The Shinnecock Indian Nation’s governing body is seeking a federal probe into its decadelong casino gaming initiatives and plans to launch its own inquiry — spurred by the federal conviction of a former tribal gaming authority member.
In a statement to Newsday, the nation’s council of trustees said it had been in contact with the U.S. attorney’s office for the Eastern District after Karen Hunter, 62, pleaded guilty Oct. 13 to illegally accessing a tribal member’s private computer to obtain information, a misdemeanor.
Calling the email theft “another dark and unfortunate circumstance stemming from a foul gaming partnership and initiative that began back in 2003,” the council said it recently met with federal prosecutors and continues to cooperate “in hopes to fully address all matters and hold all of those accountable for any impropriety discovered as a result of the ongoing investigations.”
Trustees said they will ask federal prosecutors for a probe “into the entire gaming project,” which spanned from 2003 to 2012, and involved a contract for multiple casino sites with Gateway Casino Resorts, a Detroit-based firm owned by casino magnate Michael Malik and Little Caesars Pizza owner Marion Ilitch.
With Gateway as the outside driver, the tribe once pondered opening casinos at such high-profile sites as the Nassau Coliseum, Belmont racetrack and Brookhaven Calabro Airport. The ambitions eventually crumbled after the sites were withdrawn by state or local officials, opposing residents or tribal members.
The tribal council previously conducted an inquiry into the activities of five former officials who it said had sought to negotiate casino contracts and gaming sites without full tribal authorization — charges the men denied even as the tribe sought to remove them from office.
The men, including former trustees Lance Gumbs and Gordell Wright, have pointed to Hunter’s guilty plea in asserting that they had been wrongly accused.
The previous tribal probe set off a schism within the tribe as those affiliated with Gumbs complained of being unfairly accused.
“It really ripped our tribe apart,” Gumbs said after Hunter’s plea. “That wound is still fresh.

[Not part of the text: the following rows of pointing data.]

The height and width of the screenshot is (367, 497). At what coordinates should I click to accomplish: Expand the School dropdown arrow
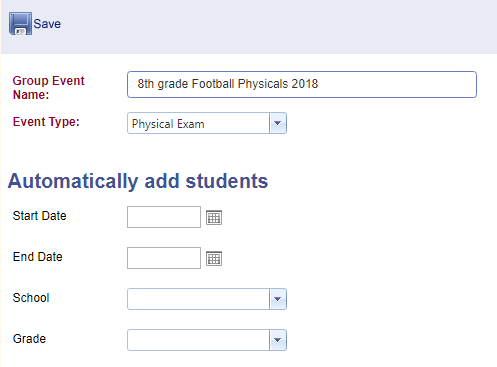point(278,299)
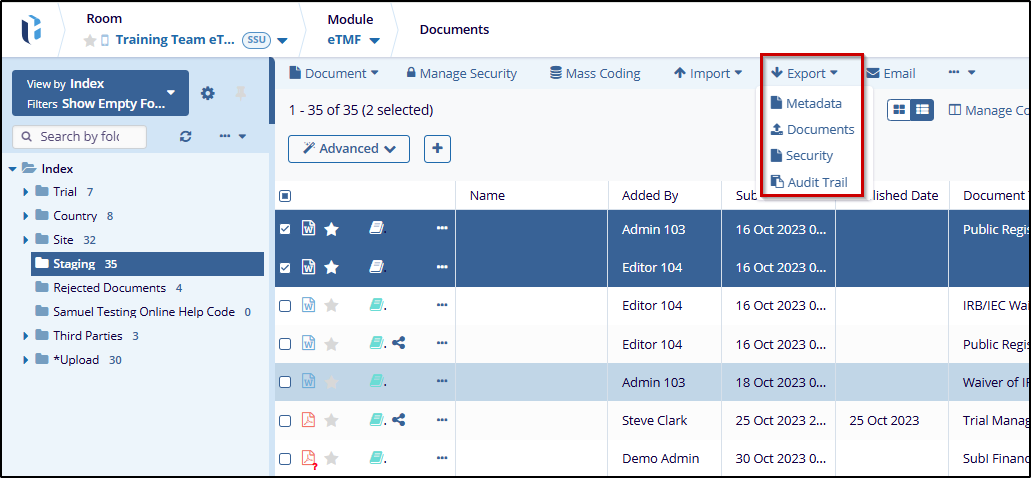Choose Audit Trail in Export menu
Viewport: 1031px width, 478px height.
pos(817,182)
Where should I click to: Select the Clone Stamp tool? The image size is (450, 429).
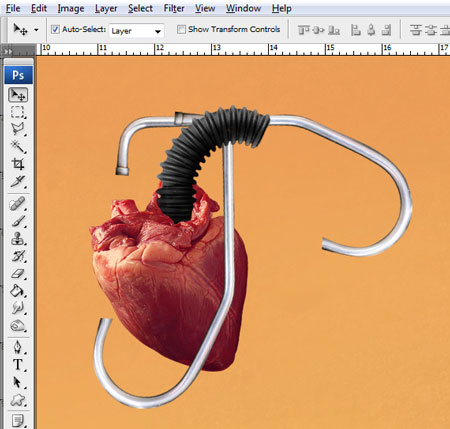[x=18, y=239]
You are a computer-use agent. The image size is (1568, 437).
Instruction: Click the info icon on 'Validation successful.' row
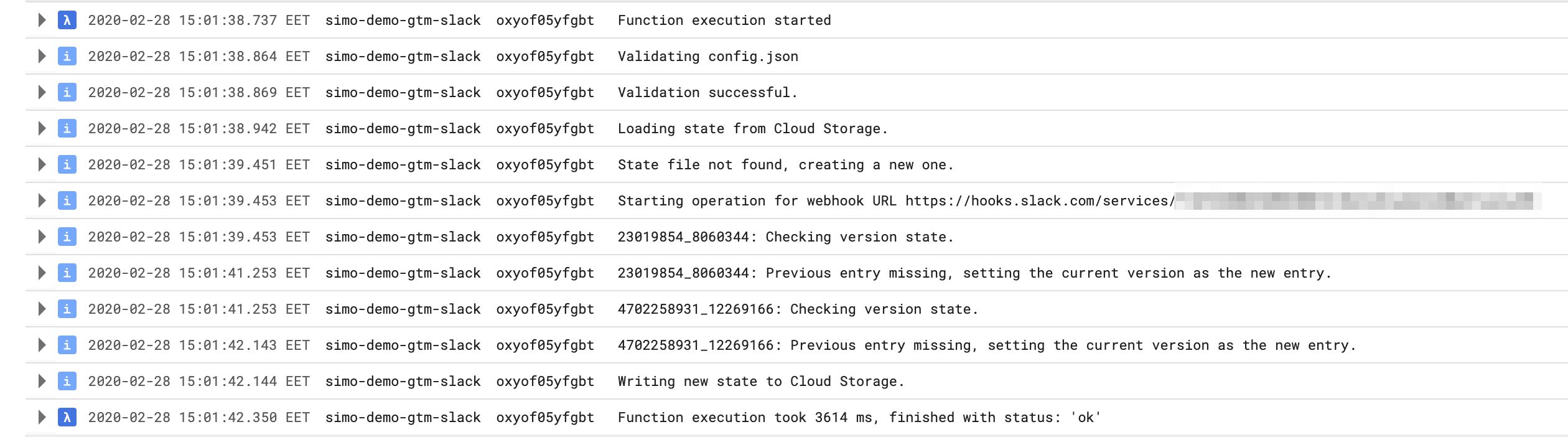[x=67, y=93]
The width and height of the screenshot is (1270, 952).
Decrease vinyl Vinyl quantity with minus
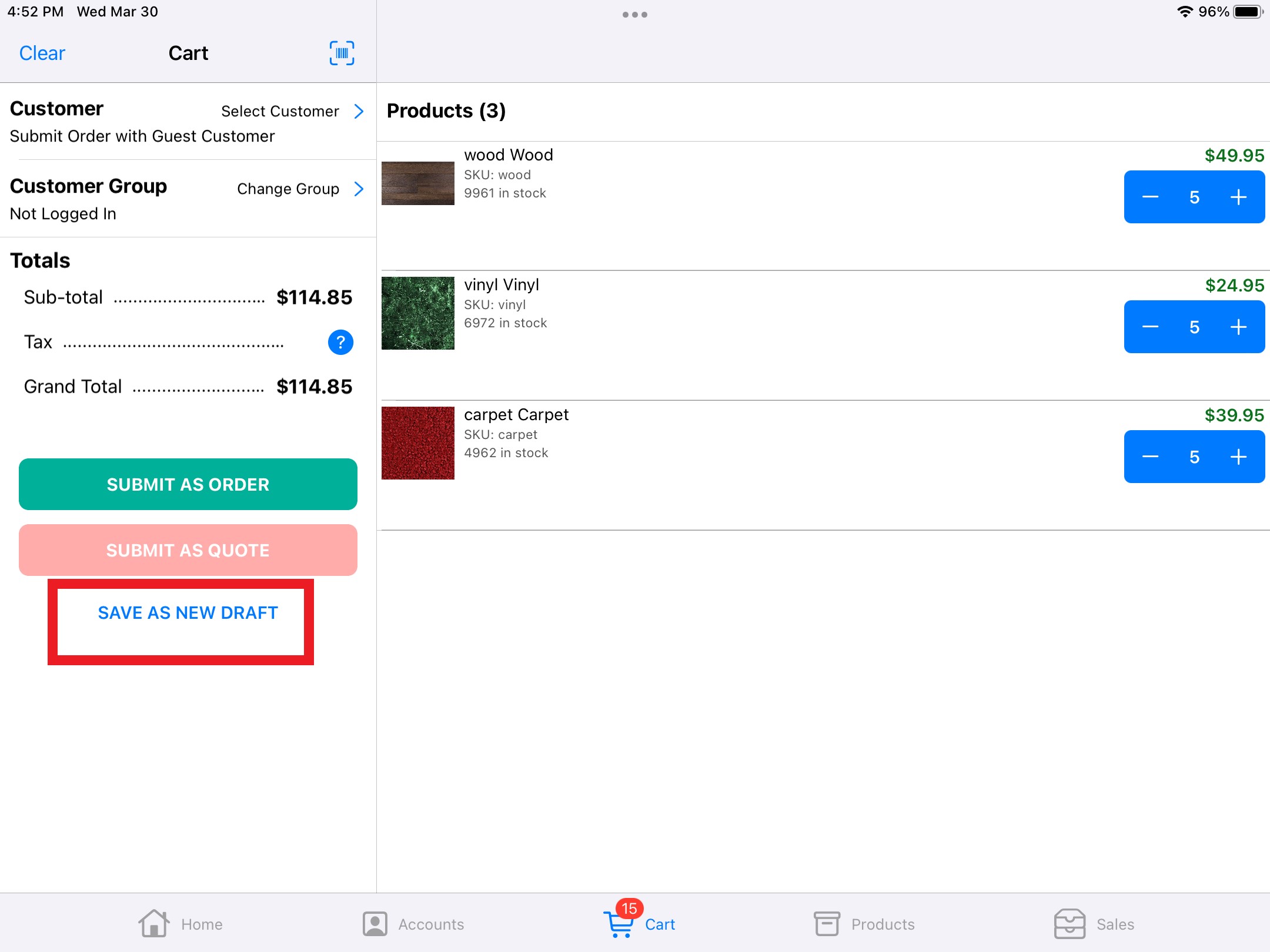1150,327
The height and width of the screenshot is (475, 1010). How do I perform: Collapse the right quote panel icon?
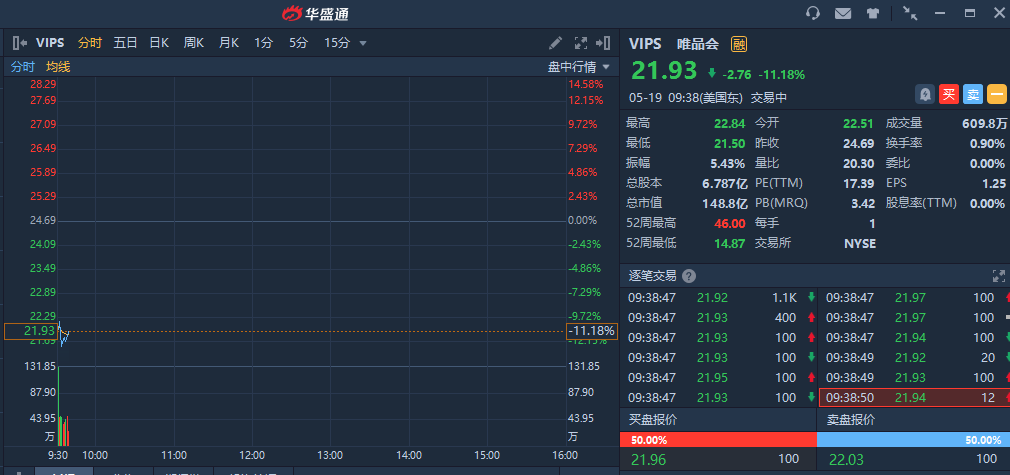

It has not gone away.”
He and the four other men said in October they planned to speak with a Justice Department liaison to tribal governments to pursue charges related to the case. A person close to the Hunter case said further charges could be filed.
Tom Shields, a Gateway spokesman, said last month: “We haven’t been involved with the tribe directly for years and have no knowledge of any of these activities,” referring to the computer case and other allegations.
A spokeswoman for the U.S. attorney’s office declined to comment.